Frequently Asked Questions

What does the Public Administrator do?

In the 2010 interview of former Clark County Public Administrator John Cahill, provided above, he explains the important role of the office of the Public Administrator (CCPA).

Our office performs two very critical functions when a resident of Clark County passes away. When next of kin or a named executor of an estate cannot immediately step in to secure assets of a Clark County resident, the CCPA steps in to ensure that those assets are protected until they can be turned over to the rightful party.

Our office also administers estates when next of kin or the executor cannot. Our office will also often be appointed by the court to serve as the administrator of an estate, depending on the particular circumstances in that case.

I believe I am the rightful person to claim a Clark County resident's property? Can I just act to secure the property?
If our office has been referred the matter of your loved one, we must verify your authority to act on behalf of that person's estate before we can release custody. The executor of an estate, if the resident had a last will and testament, would have the authority to receive custody of that person's property. If there is no last will and testament, then next of kin would be entitled to secure the property from our office on behalf of the estate. If your rights are not clear, it is always advised that you contact an attorney in Clark County for legal advice.
I want to administer the estate of a Clark County resident but I need legal advice or forms. Does your office provide legal advice or forms?
Unfortunately, our office is not a law firm so we cannot provide legal advice or forms. Please review our page with more information here.
Where can death certificates be obtained?
Often, death certificates can be ordered through the funeral home that is handling final arrangements for your loved one. However, death certificates may also be ordered through the Southern Nevada Health District. You may visit their website or call (702) 759-1000 for more information. Our office has no involvement with death certificates. This information is provided as a courtesy.
My loved one’s vehicle was towed by the Public Administrator. Can I drive it away?
When a loved one passes away, that person’s insurance lapses. Given that there is no coverage on the vehicle, the vehicle cannot be legally driven until title has transferred and insurance coverage has been purchased. To lawfully transport the vehicle, a tow truck must be contracted at your own expense to have the vehicle moved to the location of your choice until the vehicle can be legally driven.

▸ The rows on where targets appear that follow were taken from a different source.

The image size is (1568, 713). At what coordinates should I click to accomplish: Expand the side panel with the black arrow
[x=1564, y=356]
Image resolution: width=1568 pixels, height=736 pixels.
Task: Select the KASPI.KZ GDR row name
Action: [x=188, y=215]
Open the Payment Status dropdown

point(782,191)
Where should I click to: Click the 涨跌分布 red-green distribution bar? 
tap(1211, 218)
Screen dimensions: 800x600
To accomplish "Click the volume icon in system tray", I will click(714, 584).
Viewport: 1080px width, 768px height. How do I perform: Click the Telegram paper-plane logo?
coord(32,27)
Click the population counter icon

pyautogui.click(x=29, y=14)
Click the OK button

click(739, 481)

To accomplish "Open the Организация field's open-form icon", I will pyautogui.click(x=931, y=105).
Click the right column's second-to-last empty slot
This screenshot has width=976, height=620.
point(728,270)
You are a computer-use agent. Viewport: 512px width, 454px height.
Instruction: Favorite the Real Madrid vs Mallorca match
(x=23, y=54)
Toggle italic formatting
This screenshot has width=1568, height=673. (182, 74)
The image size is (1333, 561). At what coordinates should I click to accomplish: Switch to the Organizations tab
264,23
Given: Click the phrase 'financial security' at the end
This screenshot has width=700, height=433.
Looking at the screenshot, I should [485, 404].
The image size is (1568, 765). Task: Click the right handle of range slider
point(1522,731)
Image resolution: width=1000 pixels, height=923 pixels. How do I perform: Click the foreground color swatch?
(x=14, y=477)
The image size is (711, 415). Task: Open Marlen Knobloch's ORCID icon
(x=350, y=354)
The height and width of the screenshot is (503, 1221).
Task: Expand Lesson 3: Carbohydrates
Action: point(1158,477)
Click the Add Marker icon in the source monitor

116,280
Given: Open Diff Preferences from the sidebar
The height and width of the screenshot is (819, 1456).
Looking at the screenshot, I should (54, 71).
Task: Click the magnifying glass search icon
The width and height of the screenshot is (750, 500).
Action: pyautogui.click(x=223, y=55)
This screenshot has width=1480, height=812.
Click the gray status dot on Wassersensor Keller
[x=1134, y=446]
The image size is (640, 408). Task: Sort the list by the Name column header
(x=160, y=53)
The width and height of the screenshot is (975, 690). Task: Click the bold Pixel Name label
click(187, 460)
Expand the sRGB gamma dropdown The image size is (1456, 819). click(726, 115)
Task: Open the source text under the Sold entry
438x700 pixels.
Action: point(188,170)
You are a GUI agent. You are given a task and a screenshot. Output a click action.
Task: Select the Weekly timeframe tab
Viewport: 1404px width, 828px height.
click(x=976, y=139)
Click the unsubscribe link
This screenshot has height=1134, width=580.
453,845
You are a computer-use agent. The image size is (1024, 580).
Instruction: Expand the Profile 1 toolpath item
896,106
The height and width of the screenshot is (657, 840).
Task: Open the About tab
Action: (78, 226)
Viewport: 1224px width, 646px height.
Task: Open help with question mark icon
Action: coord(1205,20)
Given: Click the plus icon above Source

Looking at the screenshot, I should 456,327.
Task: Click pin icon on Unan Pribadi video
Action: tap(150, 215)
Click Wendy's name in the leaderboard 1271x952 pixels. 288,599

Does the Public Administrator clean the home before the family enters the residence?
Unfortunately, there may be bodily fluids that are left behind when someone passes away. If a loved one passed away in the home, the amount that may be left in a residence can vary. If we have verified your right to take custody of the property, you may still wish to contract for a biohazard cleanup before we have turned over custody to you. While our office does not conduct or pay for biohazard cleanup, we can offer assistance by allowing access to the residence for your biohazard cleanup company prior to your entry of the home. Please contact our office for more information.

My loved one had a pet. Do you have the pet?
Our office does not take custody of pets that are left in the home. When a pet of a loved one is found, animal control is called to take the pet. You may also contact our office to see if we have any record of your loved one’s pet. The coroner may have additional information on the pet.